1. Electrocardiogram: In patients without myocardial ischemia, once the ischemic ST-T changes, the specificity of the diagnosis of tumor cardiac metastasis is 96%, and various arrhythmias and ventricular hypertrophy can be found.
2. Heart X-ray: It can be characterized by enlarged heart, irregular heart shadow, and heart shadow connected to adjacent mass (Fig. 1A).
3. Echocardiography: manifested as enlarged heart, thickening of local or multiple sites, decreased wall activity, and superior transesophageal echocardiography (Fig. 1B).
4. Heart CT: Can understand the relationship between tumor size, location, tumor and other thoracic structures.
5. Magnetic resonance imaging: Some authors believe that it is the first choice for non-invasive examination. It can observe the heart and adjacent tissues, identify secondary or primary tumors, understand the location and extent of the tumor, and have high definition and high resolution.

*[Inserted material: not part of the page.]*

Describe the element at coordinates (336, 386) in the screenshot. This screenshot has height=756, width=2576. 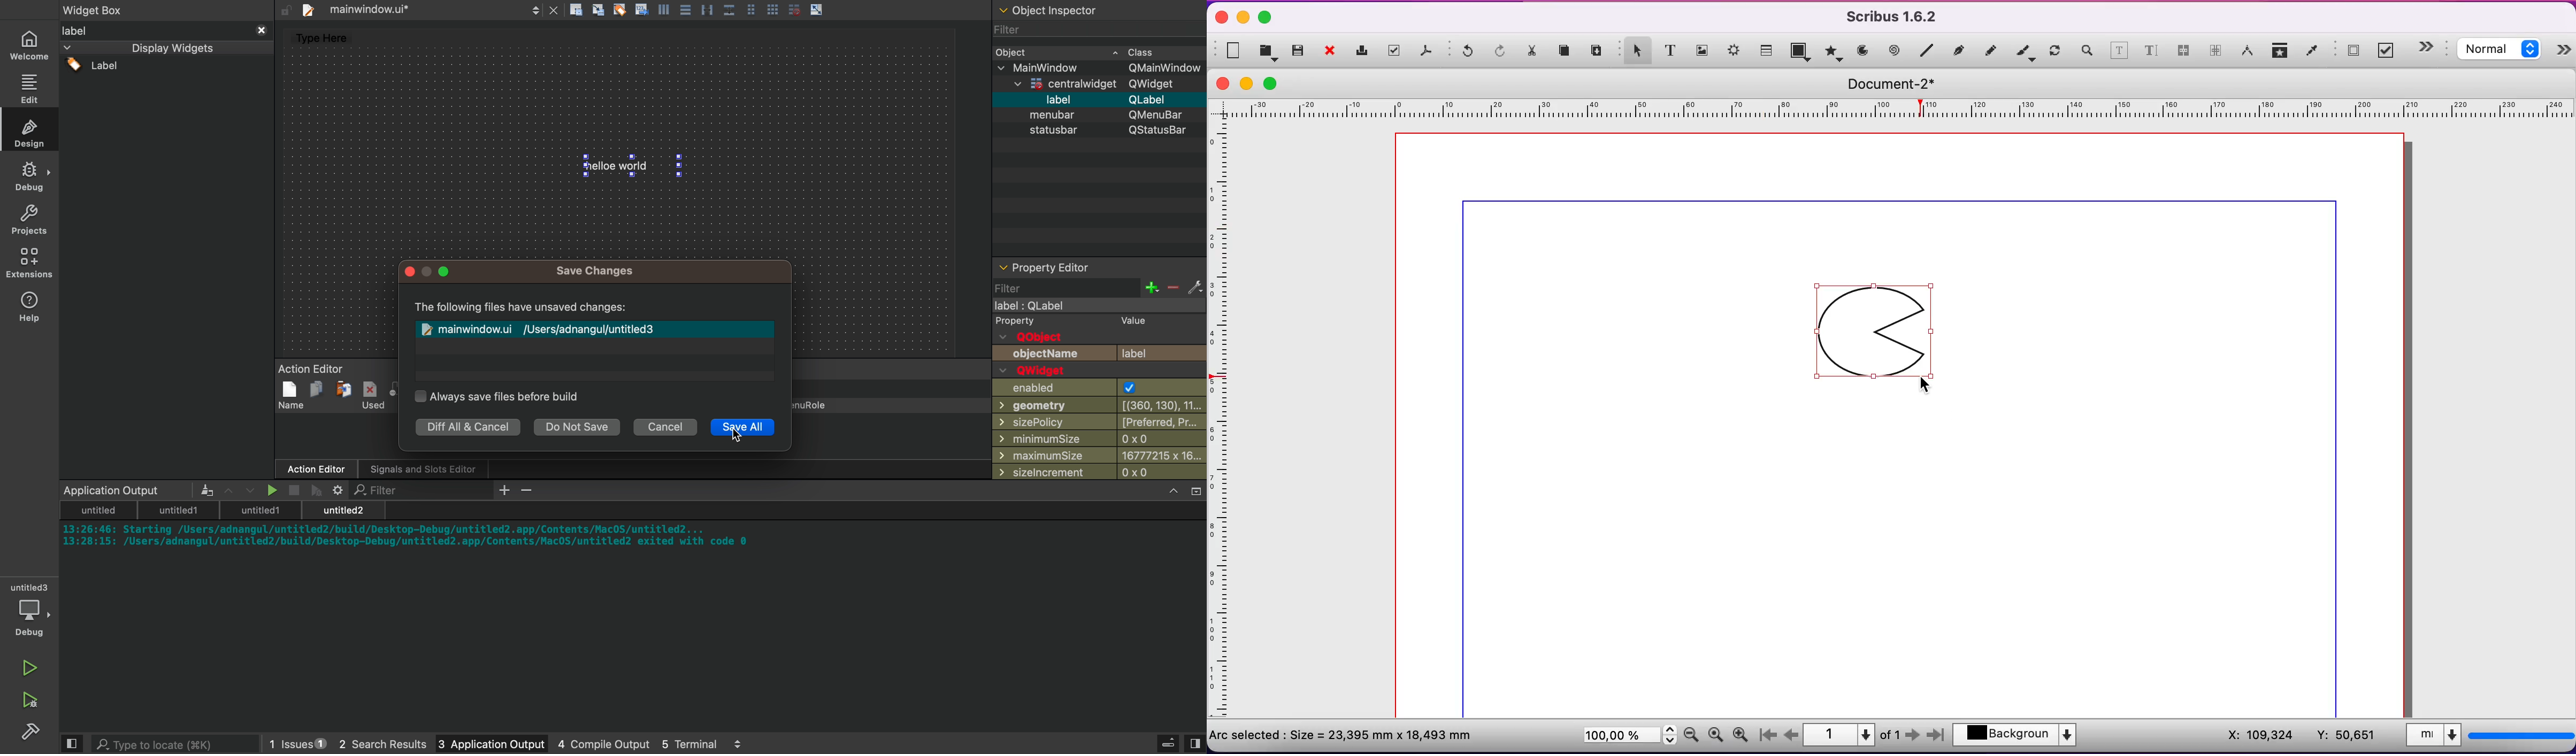
I see `Action` at that location.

6. Cardiac angiography: Coronary angiography is mostly negative. Ventricular angiography shows enlargement of the heart, deformation, filling defects, and changes in local wall motion.
Diagnosis
Diagnosis and differentiation of cardiac metastases
Diagnostic criteria
The disease has a low prenatal diagnosis rate and has been diagnosed as a malignant tumor. If the following conditions occur, the possibility of tumor heart metastasis may be considered:
1. Rapidly developing pericardial effusion.
2. Unknown arrhythmia.
3. Sudden heart failure or intractable heart failure.
4. X-ray examination of the heart shows that the heart shadow is huge or limited.

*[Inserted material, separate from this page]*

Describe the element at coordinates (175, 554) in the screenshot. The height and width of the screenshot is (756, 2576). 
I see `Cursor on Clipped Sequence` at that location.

5. There is no coronary heart disease, angina pectoris or acute myocardial infarction, and the effect of vasodilator is not good.

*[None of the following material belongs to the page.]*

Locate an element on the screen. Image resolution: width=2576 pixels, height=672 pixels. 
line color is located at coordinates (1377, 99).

6. Unexplained "myocarditis".
Patients with suspected cardiac metastases can be diagnosed with electrocardiogram, cardiac X-ray, echocardiography, cardiac CT, magnetic resonance, cardiac angiography (ventricular angiography), etc. In addition, pericardial effusion cytology and myocardial biopsy for the diagnosis of metastatic heart Tumors have a certain value.
Differential diagnosis
1. Identification with primary cardiac tumors: The incidence of the latter is extremely low, only 1/20 of the former, the age of onset is small, and benign cardiac myxoma is more common, and no extracardiac malignant tumor is the main basis for identification.
2. Identification of dilated cardiomyopathy: Both can be characterized as congestive heart failure. The examination shows that the heart is enlarged and the activity is decreased, but the cardiac metastases develop faster, and the treatment effect on digitalis and diuretics is poor. The slice can be seen with irregular heart shape, B-ultrasound, CT and magnetic resonance can be found in tumor lesions.
3. Identification of pericardial effusion with other causes: the former is mostly bloody, rapid development, cancer cells can be found in the effusion, and the treatment effect is poor.
In addition, the arrhythmia and ST-T changes associated with this disease should be distinguished from those caused by other diseases. Cardiac mass and primary tumor are the key to identification.